──────── Texte cité

Le 23 juillet dernier, une colonie de vacances, constituée en majorité de jeunes français de confession juive, a été débarquée manu militari d’un avion en partance de Valencia (Espagne) pour Paris. Ces enfants ont ensuite été séquestrés dans une salle et leur monitrice molestée par la Guardia Civil. Deux versions s’opposent : la compagnie aérienne (dont je ne citerais pas le nom, pour ne pas lui faire de publicité) prétend que les jeunes vacanciers n’ont pas respecté les consignes de sécurité, tandis que les enfants affirment que la situation a dégénéré quand l’un d’entre eux a prononcé quelques mots en hébreu. Une enquête est en cours et on attendra ses conclusions pour savoir si ces faits relèvent ou pas d’une discrimination de nature antisémite.
Un ministre « à la masse » qui voit des israéliens partout !

────────────────
──────── Données disponibles

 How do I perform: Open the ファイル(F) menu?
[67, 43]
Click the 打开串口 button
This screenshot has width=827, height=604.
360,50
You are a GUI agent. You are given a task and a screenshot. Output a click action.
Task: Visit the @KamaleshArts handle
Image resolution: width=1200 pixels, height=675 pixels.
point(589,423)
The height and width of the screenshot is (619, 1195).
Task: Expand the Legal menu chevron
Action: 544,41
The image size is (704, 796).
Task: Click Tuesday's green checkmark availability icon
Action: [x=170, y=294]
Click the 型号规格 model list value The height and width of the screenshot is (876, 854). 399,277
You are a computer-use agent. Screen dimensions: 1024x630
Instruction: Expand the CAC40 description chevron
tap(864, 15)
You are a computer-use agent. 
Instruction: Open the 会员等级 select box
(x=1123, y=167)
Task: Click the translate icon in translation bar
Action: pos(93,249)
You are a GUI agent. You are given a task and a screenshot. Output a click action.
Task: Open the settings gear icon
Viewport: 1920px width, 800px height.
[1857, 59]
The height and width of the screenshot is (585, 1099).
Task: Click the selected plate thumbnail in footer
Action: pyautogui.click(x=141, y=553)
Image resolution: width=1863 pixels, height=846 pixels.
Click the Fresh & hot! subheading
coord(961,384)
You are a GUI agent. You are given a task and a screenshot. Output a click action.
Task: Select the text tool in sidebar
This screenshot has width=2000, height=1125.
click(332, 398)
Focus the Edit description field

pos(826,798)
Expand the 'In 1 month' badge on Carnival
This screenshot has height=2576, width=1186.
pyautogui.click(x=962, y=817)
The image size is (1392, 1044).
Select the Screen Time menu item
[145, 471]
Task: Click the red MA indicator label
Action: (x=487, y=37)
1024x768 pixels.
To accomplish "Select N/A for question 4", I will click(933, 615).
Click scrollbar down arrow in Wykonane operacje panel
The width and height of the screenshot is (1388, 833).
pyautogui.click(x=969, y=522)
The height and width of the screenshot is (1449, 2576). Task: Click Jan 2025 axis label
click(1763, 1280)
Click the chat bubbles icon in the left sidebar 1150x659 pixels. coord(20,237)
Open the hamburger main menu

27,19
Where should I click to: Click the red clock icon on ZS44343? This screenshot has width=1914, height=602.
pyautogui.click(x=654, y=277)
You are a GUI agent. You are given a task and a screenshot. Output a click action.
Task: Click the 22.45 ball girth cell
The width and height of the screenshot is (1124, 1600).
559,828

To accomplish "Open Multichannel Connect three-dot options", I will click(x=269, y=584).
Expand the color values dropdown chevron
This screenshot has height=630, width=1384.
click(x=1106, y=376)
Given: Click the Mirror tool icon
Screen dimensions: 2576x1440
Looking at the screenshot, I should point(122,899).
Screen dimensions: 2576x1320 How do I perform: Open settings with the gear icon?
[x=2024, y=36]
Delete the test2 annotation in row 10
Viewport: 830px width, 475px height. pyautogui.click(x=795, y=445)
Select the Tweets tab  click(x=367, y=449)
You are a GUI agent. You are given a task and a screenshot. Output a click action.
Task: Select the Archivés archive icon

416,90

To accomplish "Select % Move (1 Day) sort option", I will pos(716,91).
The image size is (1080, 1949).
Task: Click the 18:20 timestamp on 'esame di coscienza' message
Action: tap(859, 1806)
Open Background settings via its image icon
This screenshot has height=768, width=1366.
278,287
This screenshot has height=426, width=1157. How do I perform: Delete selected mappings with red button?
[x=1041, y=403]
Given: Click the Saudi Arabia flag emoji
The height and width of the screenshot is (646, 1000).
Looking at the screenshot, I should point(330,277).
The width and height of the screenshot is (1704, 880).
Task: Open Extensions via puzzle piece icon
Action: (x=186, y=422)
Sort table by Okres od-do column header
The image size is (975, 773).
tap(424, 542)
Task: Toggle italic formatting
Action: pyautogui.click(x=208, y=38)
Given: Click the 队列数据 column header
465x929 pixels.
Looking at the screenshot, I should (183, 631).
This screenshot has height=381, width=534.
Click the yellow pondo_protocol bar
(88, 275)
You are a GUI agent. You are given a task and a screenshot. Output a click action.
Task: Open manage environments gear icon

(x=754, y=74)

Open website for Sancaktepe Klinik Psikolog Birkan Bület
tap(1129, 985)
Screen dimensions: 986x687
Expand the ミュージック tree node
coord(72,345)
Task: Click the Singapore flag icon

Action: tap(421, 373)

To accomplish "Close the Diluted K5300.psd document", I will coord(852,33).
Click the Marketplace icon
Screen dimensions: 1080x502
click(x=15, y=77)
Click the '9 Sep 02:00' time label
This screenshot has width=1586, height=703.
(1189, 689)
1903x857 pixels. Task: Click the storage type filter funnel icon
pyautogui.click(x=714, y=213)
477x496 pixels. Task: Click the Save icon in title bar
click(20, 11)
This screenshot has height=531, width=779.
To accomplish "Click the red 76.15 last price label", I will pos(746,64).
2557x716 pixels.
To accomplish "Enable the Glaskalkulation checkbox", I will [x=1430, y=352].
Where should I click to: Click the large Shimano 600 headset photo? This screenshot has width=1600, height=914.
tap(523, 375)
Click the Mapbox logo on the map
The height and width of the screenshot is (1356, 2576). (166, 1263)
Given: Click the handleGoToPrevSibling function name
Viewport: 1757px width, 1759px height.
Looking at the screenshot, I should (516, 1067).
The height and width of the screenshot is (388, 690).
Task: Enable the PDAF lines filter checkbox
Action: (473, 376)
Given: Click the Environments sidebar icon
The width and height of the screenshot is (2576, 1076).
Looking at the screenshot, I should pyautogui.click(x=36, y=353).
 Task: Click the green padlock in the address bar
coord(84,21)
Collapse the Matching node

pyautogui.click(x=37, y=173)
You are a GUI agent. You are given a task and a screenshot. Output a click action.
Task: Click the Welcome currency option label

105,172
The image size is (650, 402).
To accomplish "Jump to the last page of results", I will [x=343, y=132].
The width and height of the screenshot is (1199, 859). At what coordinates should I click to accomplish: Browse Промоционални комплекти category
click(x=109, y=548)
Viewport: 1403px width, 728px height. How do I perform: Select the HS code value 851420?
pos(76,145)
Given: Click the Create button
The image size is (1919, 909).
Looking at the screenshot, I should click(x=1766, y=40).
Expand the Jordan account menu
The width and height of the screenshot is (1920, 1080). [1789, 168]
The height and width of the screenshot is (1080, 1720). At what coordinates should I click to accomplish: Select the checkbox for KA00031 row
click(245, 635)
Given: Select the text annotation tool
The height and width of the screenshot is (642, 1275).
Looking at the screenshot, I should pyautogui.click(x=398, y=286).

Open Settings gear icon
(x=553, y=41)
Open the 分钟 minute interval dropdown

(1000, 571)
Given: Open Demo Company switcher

────────────────

• _Énoncé A_:
Dans le texte sur la colonie de vacances, recopiez le passage compris entre « Le 23 juillet » et « israéliens partout ! », bornes incluses, en renommant « Valencia » en « Valence ».
• _Énoncé B_:
Présentez sous forme de tableau Markdown les lignes des enregistrements situées entre celle qui contient « 477x496 pixels. Task: Click » et celle qui contient « tap(523, 375) », toutes deux incluses. Ne gardez pas les lignes vides et utilisez les colonnes « Numéro » et « Ligne ».
Le texte et les enregistrements n'ont aucun lien entre eux.

• _Corrigé complet A_:
Le 23 juillet dernier, une colonie de vacances, constituée en majorité de jeunes français de confession juive, a été débarquée manu militari d’un avion en partance de Valence (Espagne) pour Paris. Ces enfants ont ensuite été séquestrés dans une salle et leur monitrice molestée par la Guardia Civil. Deux versions s’opposent : la compagnie aérienne (dont je ne citerais pas le nom, pour ne pas lui faire de publicité) prétend que les jeunes vacanciers n’ont pas respecté les consignes de sécurité, tandis que les enfants affirment que la situation a dégénéré quand l’un d’entre eux a prononcé quelques mots en hébreu. Une enquête est en cours et on attendra ses conclusions pour savoir si ces faits relèvent ou pas d’une discrimination de nature antisémite.
Un ministre « à la masse » qui voit des israéliens partout !

• _Corrigé complet B_:
| Numéro | Ligne |
|---|---|
| 1 | 477x496 pixels. Task: Click the Save icon in title bar |
| 2 | click(20, 11) |
| 3 | This screenshot has height=531, width=779. |
| 4 | To accomplish "Click the red 76.15 last price label", I will pos(746,64). |
| 5 | 2557x716 pixels. |
| 6 | To accomplish "Enable the Glaskalkulation checkbox", I will [x=1430, y=352]. |
| 7 | Where should I click to: Click the large Shimano 600 headset photo? This screenshot has width=1600, height=914. |
| 8 | tap(523, 375) |